A Washington D.C. native, Herrmann studied acting at the London Academy of Music and Dramatic Art. He first made a name for himself in the theater, debuting on Broadway in 1972 and winning a Tony for his performance in the revival of Mrs. Warren's Profession four years later.
Around that same time, he portrayed former President Franklin Delano Roosevelt in two TV movies, 1976's Eleanor and Franklin and 1977's Eleanor and Franklin: The White House Years. He earned Emmy nominations for both performances.
His first notable film role came in the original adaptation of The Great Gatsby. He went on to star as the title character in Harry's War, as Goldie Hawn's rich husband in Overboard and, perhaps most memorably, as the head vampire in The Lost Boys.

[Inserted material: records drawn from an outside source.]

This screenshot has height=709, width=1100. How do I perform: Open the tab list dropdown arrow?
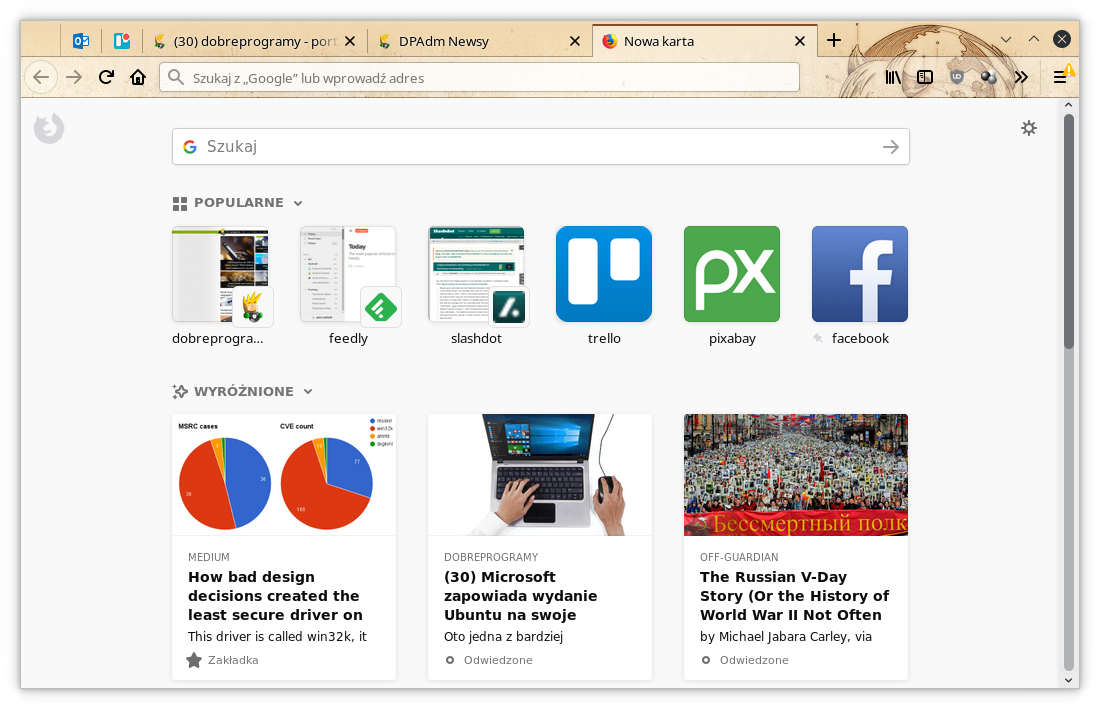pos(1005,40)
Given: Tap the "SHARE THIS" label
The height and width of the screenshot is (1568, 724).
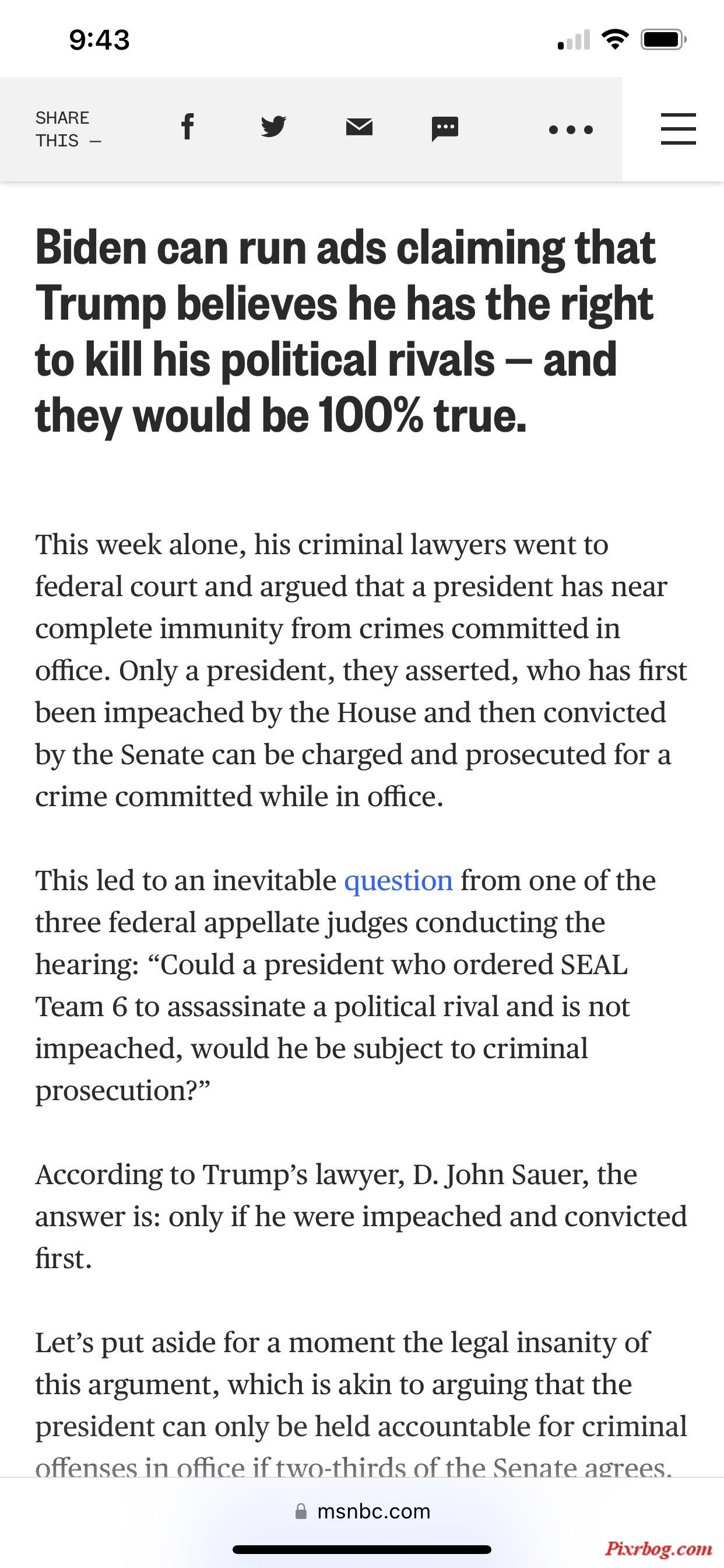Looking at the screenshot, I should point(68,129).
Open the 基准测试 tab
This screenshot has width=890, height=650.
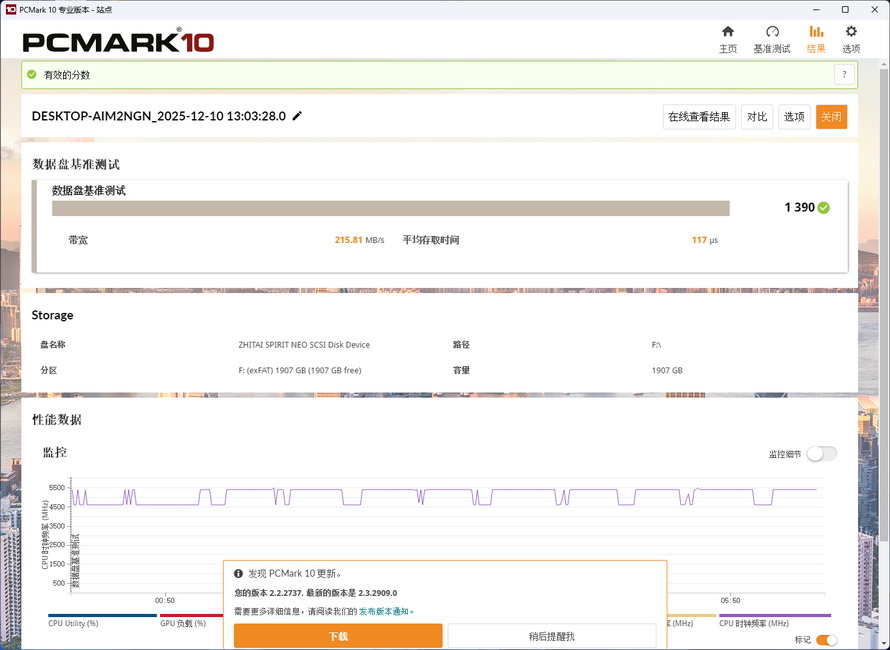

He eventually returned to the small screen, earning two more Emmy nominations for his role on St. Elsewhere in the late '80s before finally winning the statue in 1999 for his work on The Practice. However, it was the following year that brought his most well-known role, playing the no-nonsense but warm patriarch Richard Gilmore on Gilmore Girls from 2000 through 2007.
Additionally, Herrmann was known for his voice work narrating countless specials for the History Channel and PBS.
Most recently, he had voiced the character of Franklin Delano Roosevelt for Ken Burns' PBS series, The Roosevelts: An Intimate History, and recurred on The Good Wife.
Herrmann is survived by his second wife, Star, and three children.